Gotcha. I'll hunt it down.

I'd be interested in reading that too

 

[AGNuke]

This is a very high speed camera set up at MIT.

Technically, it's not a camera, it's an array of 500 sensors, each triggering at very short time period.

 

[Mech_Engineer]

I found this presentation interesting because at my previous job we were in the "state of the art" for high speed imaging in Department of Energy nuclear science. They are very interested in ultra-high speed imaging, and the best you can do in 2-D (frame) imaging is on the order of 10-50 million frames per second using tube-based individual frames and a single sensor. Digital framing cameras are worse, unless you interleave multiple sensors which can pose several other challenges. In either case, light collection is always an issue in ultra high speed imaging (which MIT solves by multiple integrations of the same scene).

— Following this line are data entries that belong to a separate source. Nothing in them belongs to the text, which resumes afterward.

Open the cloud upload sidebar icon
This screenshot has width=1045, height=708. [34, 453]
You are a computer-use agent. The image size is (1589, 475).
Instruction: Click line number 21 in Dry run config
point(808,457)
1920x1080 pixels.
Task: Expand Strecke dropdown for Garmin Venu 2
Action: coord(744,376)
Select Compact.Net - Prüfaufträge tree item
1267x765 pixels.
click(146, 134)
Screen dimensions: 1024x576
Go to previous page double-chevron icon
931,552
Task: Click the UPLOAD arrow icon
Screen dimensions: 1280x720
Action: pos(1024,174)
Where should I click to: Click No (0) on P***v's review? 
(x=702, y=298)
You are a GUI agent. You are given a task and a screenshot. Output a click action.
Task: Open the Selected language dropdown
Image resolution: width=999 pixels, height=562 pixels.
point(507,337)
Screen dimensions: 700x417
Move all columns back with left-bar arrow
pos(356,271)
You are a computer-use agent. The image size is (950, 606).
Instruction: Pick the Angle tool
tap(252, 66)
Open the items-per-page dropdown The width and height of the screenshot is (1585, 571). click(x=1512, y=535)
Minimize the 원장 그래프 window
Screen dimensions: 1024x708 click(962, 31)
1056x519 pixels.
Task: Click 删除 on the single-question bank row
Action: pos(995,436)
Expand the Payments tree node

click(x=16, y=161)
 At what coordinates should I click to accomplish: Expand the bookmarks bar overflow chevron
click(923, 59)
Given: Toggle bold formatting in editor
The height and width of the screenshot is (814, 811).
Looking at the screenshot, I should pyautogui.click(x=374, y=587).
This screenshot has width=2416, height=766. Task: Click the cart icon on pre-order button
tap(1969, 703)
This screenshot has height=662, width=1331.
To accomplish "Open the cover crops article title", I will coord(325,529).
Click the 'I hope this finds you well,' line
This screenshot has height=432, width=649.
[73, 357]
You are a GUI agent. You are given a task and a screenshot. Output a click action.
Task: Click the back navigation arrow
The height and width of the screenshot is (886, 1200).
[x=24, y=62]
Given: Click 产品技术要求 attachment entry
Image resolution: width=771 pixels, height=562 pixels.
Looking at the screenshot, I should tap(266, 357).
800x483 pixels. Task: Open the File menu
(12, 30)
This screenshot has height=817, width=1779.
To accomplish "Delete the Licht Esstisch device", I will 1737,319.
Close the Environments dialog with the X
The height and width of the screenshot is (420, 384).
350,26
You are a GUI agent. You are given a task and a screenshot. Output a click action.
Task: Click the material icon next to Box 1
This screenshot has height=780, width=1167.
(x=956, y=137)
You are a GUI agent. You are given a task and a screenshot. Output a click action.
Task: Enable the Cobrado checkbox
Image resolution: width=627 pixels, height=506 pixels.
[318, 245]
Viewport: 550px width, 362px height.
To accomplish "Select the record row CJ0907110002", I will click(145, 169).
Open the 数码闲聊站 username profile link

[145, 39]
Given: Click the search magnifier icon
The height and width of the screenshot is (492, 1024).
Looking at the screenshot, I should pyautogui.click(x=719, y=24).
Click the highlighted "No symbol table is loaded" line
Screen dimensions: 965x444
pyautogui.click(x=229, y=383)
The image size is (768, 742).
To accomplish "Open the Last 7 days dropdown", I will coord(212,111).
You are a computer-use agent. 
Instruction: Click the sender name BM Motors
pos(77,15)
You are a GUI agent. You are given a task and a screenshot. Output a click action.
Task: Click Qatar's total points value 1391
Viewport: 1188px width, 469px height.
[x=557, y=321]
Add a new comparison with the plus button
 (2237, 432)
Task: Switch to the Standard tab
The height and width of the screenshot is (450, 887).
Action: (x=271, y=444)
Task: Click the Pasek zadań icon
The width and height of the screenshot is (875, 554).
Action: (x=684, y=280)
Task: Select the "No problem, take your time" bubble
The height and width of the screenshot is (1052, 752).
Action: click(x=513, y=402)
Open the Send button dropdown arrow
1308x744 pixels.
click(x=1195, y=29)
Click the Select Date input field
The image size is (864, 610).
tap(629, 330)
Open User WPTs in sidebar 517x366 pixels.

For a fundamental leap to MIT's claimed 1 trillion frames per second (100,000 times faster) the MIT research is using "streak" cameras which I'm familiar with as well. See here:

http://web.media.mit.edu/~raskar/trillionfps/

By carefully synchronizing the pulsed illumination with the capture of reflected light, we record the same pixel at the same exact relative time slot millions of times to accumulate sufficient signal
...
To capture propagation of light in a tabletop scene we need sensor speeds of about 1 ps or one trillion frames per second. To achieve this speed we use a streak tube. The streak camera uses a trick to capture a one dimensional field of view at close to one trillion frames per second in a single streak image. To obtain a complete movie of the scene we stitch together many of these streak images. The resulting movie is not of one pulse, but is an average of many pulses. By carefully synchronizing the laser and camera we have to make sure each of those pulses look the same.

A streak camera is a 1-D time resolved recording device (you might be able to call it a 1-D "video" camera). Using a photocathode, it converts light to electrons in a vacuum and deflects it using electrostatic charge (sort of like an analog TV tube). The resulting electrons then hit a phosphor screen on the back side of the tube which glows and is read-out using a digitizer like a large cooled CCD sensor. It can give you a VERY fast time history of light on a single line. To reconstruct the video we see, they have to take thousands of lines of data over and over and add them together into an image. So this imaging technique can't be used on a single event, only 100% repeatable events.

They also don't tell you a streak camera is fundamentally monochromatic; the color images we see either had to be constructed using individual R,G,B data sets taken separately, or it was added in using software post processing.

Still, its a very pretty picture.